I am an asylum seeker from East African country in which their is current unrest. I have applied in October, 2016 and fingerprinted just last week. I am hoping that I will get EAD aka work permit and survive until my asylum case is decide. My question is do you think the new Trump government which will take office a of January 20, 2017 block me from getting my work permit after 180 days which is probably around April (which is within 100 days of trump presidency). Thank you so much!

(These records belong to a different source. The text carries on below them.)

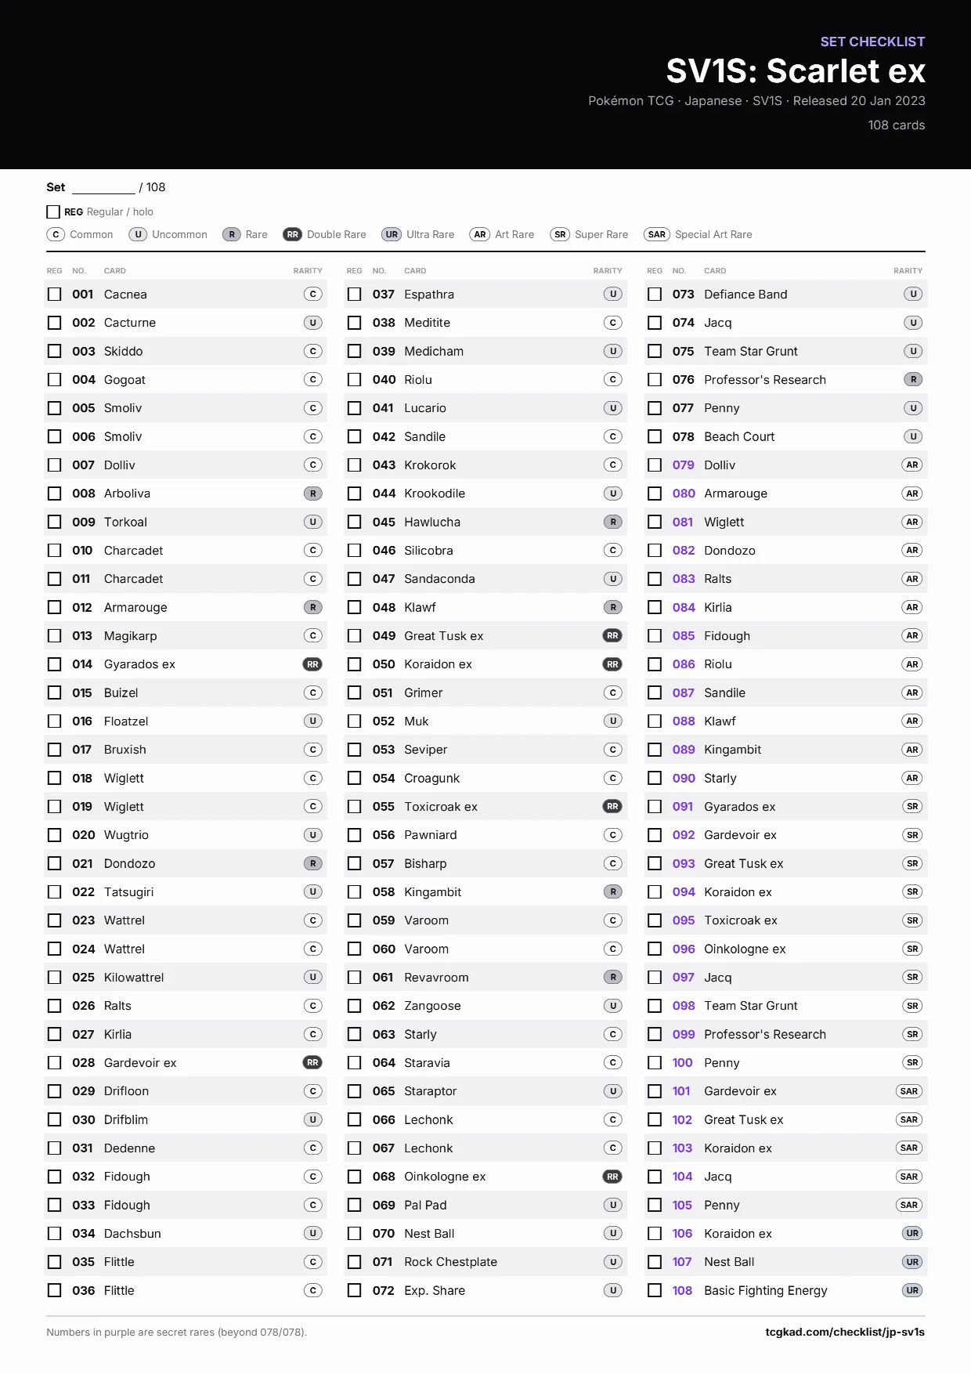Click the SV1S: Scarlet ex title

coord(796,71)
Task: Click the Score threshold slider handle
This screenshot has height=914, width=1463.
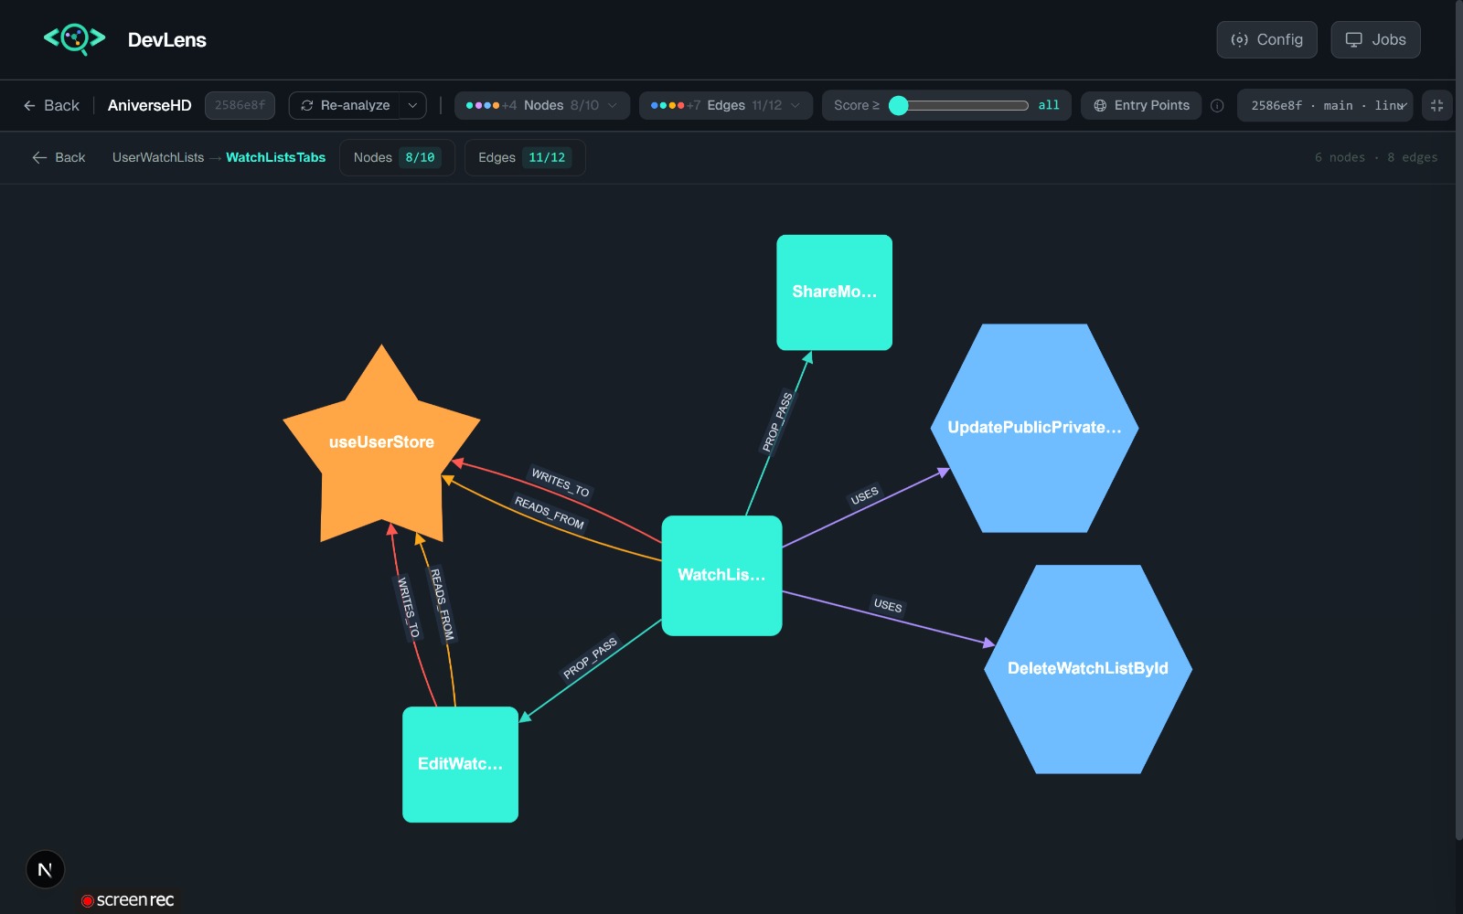Action: (899, 105)
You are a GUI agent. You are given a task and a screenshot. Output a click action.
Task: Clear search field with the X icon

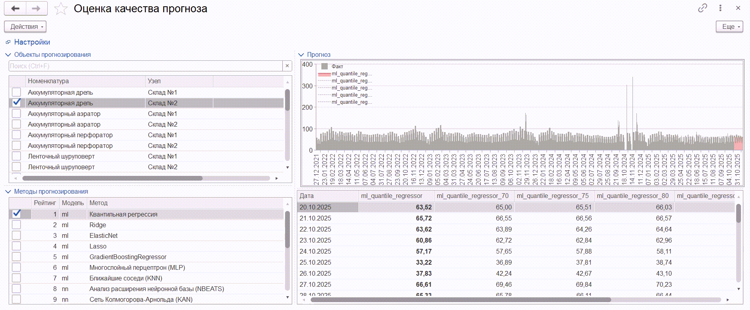coord(287,66)
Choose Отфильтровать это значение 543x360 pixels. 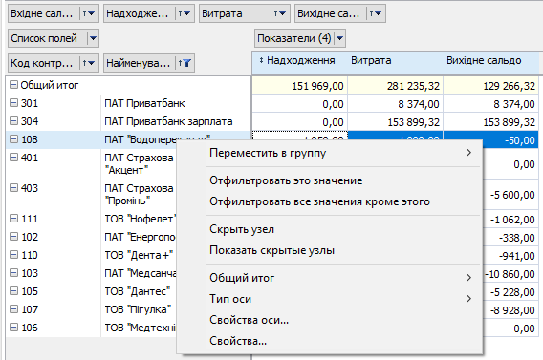(286, 180)
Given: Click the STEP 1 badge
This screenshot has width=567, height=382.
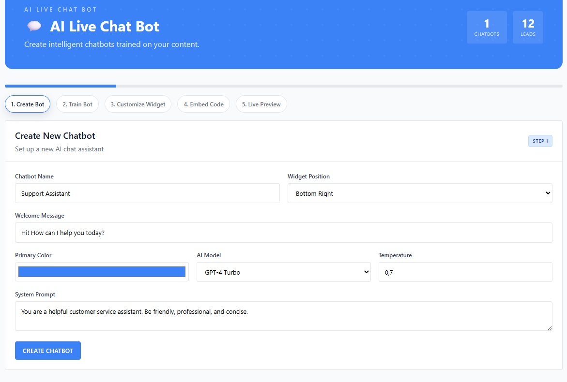Looking at the screenshot, I should (540, 141).
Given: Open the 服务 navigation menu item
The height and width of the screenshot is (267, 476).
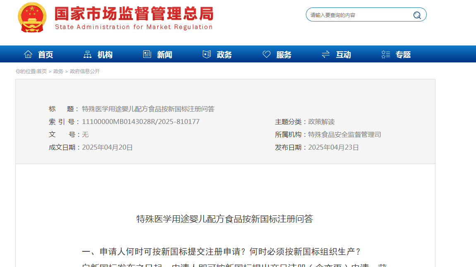Looking at the screenshot, I should coord(284,55).
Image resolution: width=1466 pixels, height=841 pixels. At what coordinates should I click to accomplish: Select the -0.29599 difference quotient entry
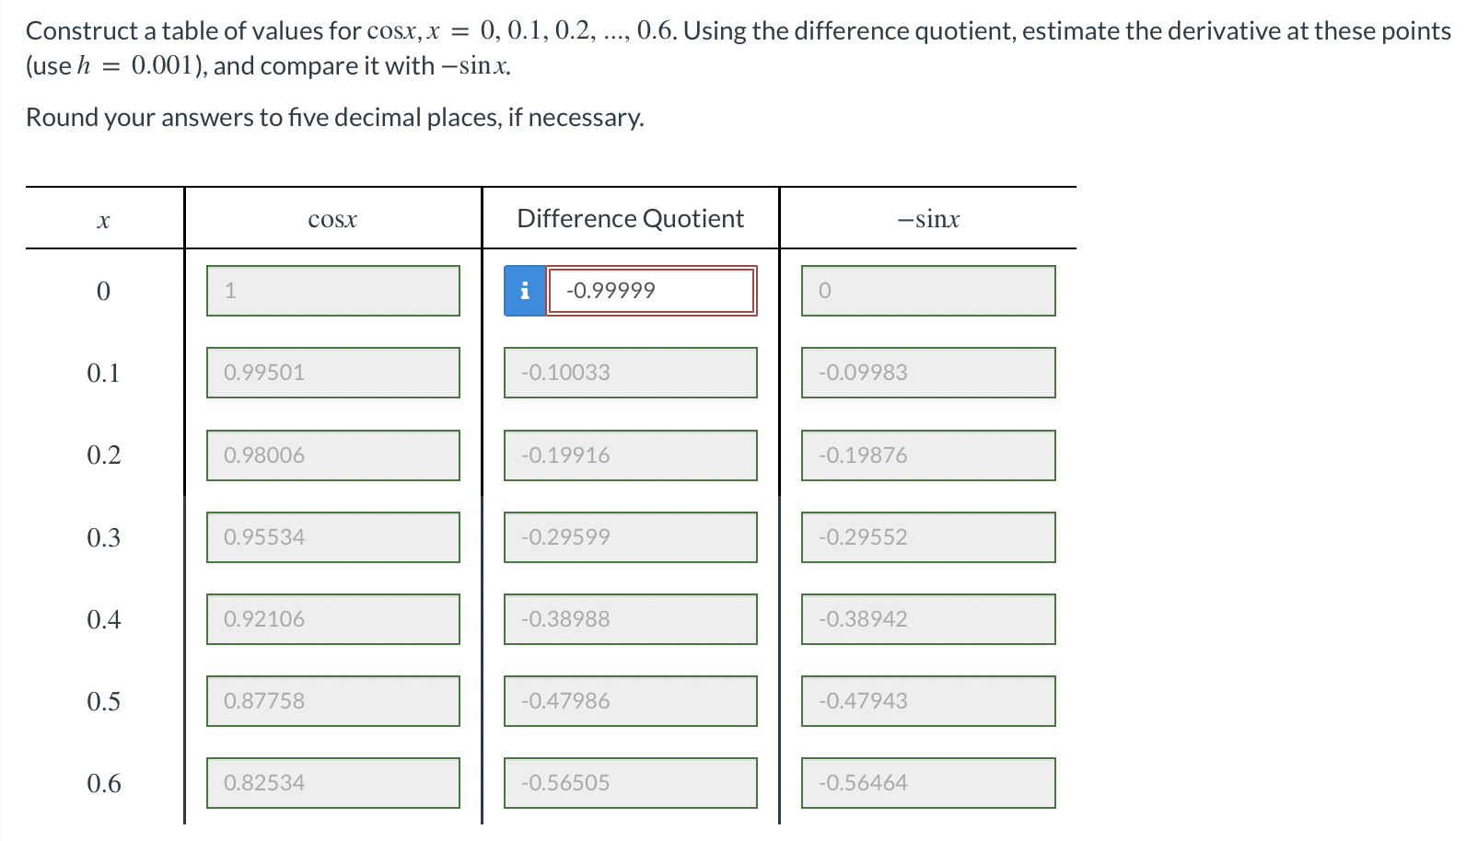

Jason Dzubow November 10, 2016 at 6:12 pm

I doubt it. The rules about the work permit are written into the INA (Immigration and Nationality Act) and would require an act of Congress to change them. It is possible that this could happen, but it seems to me very unlikely. And even if it somehow did happen, it will probably take a while, so hopefully you will get the EAD normally (by the way, you can file for it 150 days after your I-589 was receive – look on the receipt for the date it was received). Take care, Jason


scopa November 10, 2016 at 6:48 pm

Thank you Jason, have a blessed evening


A1 November 10, 2016 at 6:47 am

Hi Jason,

What do you think about prosecutorial discretion/priority enforcement under president Trump ? Obama administration give temporary relieves for family with ties in USA such as order supervision, administrative closing, etc.

Thank you


Jason Dzubow November 10, 2016 at 6:39 pm

We will see, but prosecutorial discretion is a very easy thing to eliminate, and so I am not optimistic that it will be continued – at least I expect it to become less common. Take care, Jason


Billy November 10, 2016 at 3:24 am

Thank you Jason for your article, my question is
I am former asylee from Syria since 2012 and permanent resident since 2013 and next year I will be eligible to apply for citizenship, can president trump block the Syrians from applying to us citizenship?
Thank you


Benedicta November 10, 2016 at 11:28 am

“All legal residents eligible to apply for citizenship should do so before January 20, 2017, or risk changes that make you ineligible.” – Joaquin Castro{Texas Congressman, Member of the House Foreign Affairs and House Intelligence Committees} said this via his verified Twitter account on 9th November 2016


Jason Dzubow November 10, 2016 at 6:03 pm

Probably that is good advice – Thank you for sharing, Jason


Billy November 10, 2016 at 6:06 pm

I am not yet eligible until October 2017


Jason Dzubow November 10, 2016 at 6:22 pm

Sorry – I am responding to the questions out of order due to the way my Administrator page is set up. I will get to your other question. But a person can apply for citizenship 4 years and 9 months after the date that he became a permanent resident (this date is on the green card). Note that if you had asylum and became an LPR, they “back dated” your green card, so if you received it today, it would say that you are a permanent resident since November 10, 2015. The only exception is for people who got the green card by marrying a US citizen. Take care, Jason

Billy November 10, 2016 at 6:29 pm

Thank you Jason I know that but my question is can the new president block the citizenship to Syrians people how are already permanent residents through asylum?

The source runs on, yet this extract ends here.